In his early years, Kao worked with British engineer George Alfred Hockham. Their initial research focused on the attenuation of light in fibres. In 1966, they published an article describing the potential of glass fibres to transmit light for optical communication. They also discussed the properties of materials used for fibres, and how this could affect transmission performance.
In addition to his work, Kao was also an educator. He set up an electrical engineering department at the Chinese University of Hong Kong. During his tenure as vice-chancellor, he was instrumental in making the institution competitive internationally.
He received his bachelor’s degree in electrical engineering from the University of London in 1957, and his doctorate from the University of London in 1965. He also served as a visiting professor at Imperial College London’s Department of Electrical and Electronic Engineering. He returned to Hong Kong in 1986 to become its vice-chancellor.

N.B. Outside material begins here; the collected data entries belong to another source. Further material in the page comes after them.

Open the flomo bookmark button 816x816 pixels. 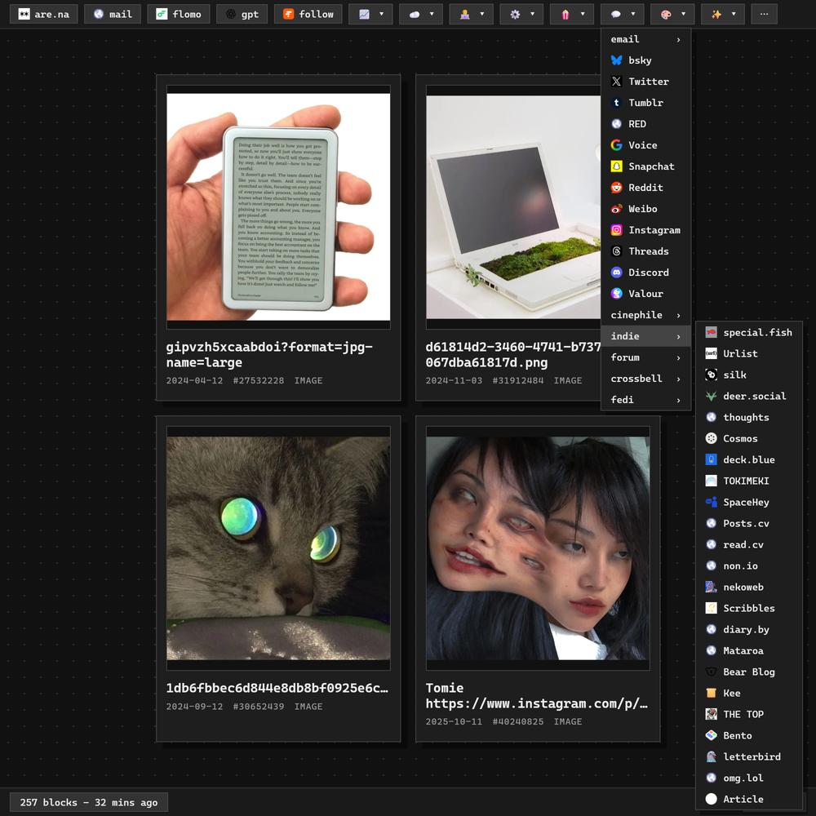[179, 14]
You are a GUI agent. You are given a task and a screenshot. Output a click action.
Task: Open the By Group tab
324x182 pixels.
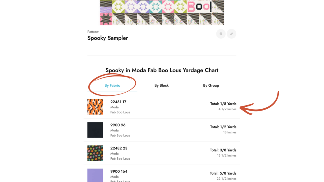pos(211,85)
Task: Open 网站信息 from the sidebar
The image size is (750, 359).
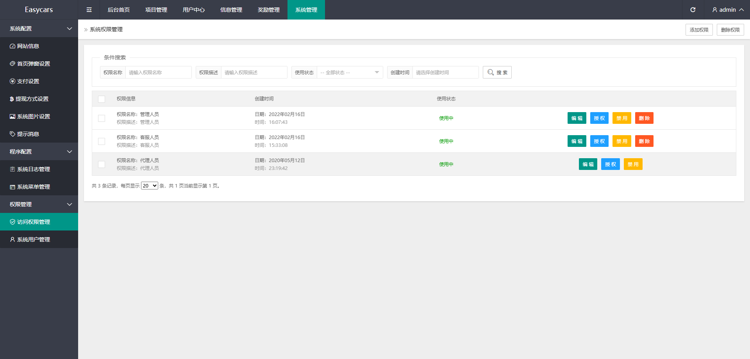Action: coord(28,46)
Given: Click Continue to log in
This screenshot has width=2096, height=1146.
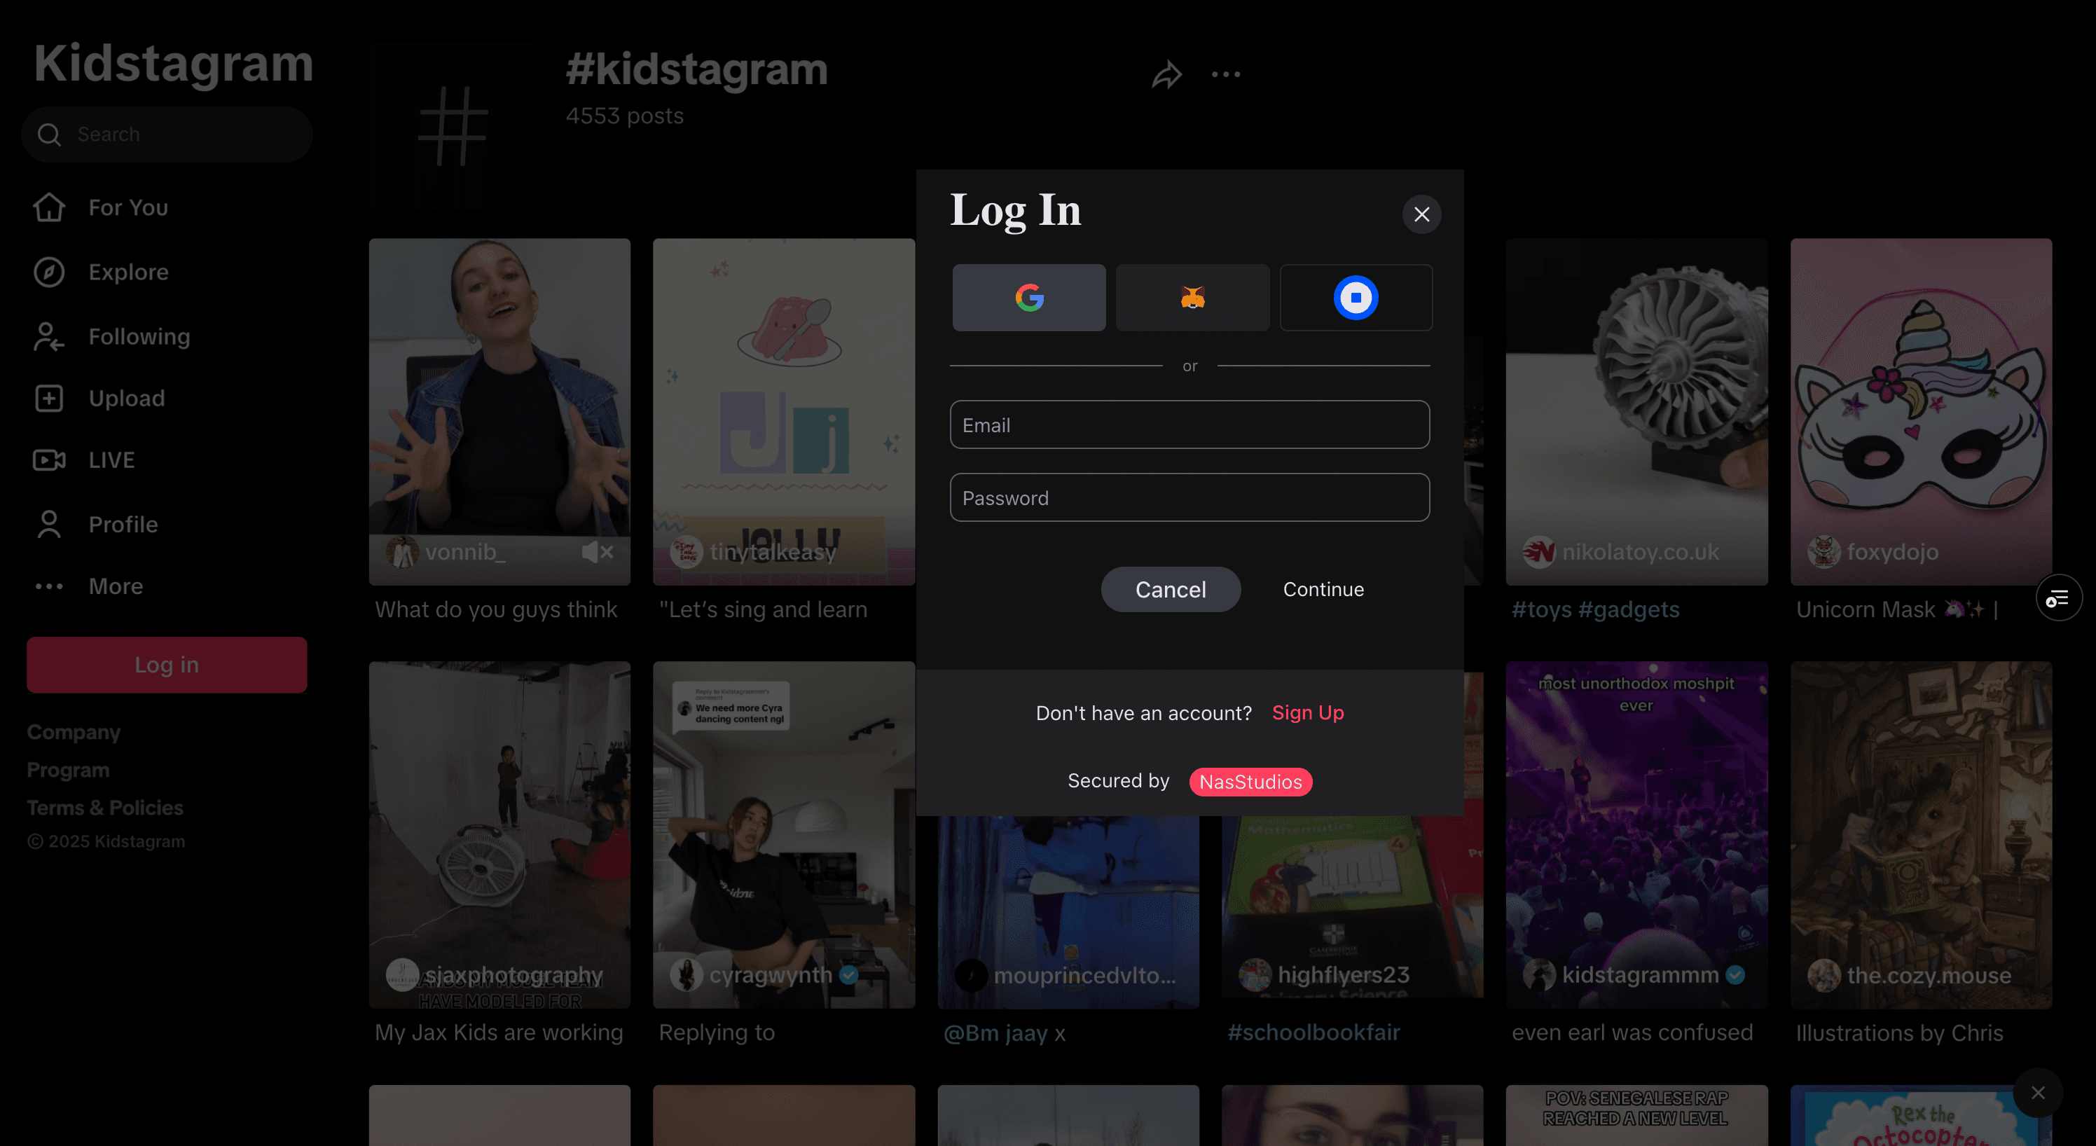Looking at the screenshot, I should click(1323, 590).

He was elected a Fellow of the Royal Academy of Engineering in 2010. He was also a Member of the Royal Society. He has received a number of honorary awards, including the Faraday Medal in 1989, the Marconi Prize in 2010, the Alexander Graham Bell Medal of IEEE in 1985, and the Grand Bauhinia Medal of the Hong Kong SAR government in 2010.
He was the author of numerous publications, and his work in optical communications was recognized with the 2009 Nobel Prize in Physics. He is a dual citizen of the United States and Great Britain.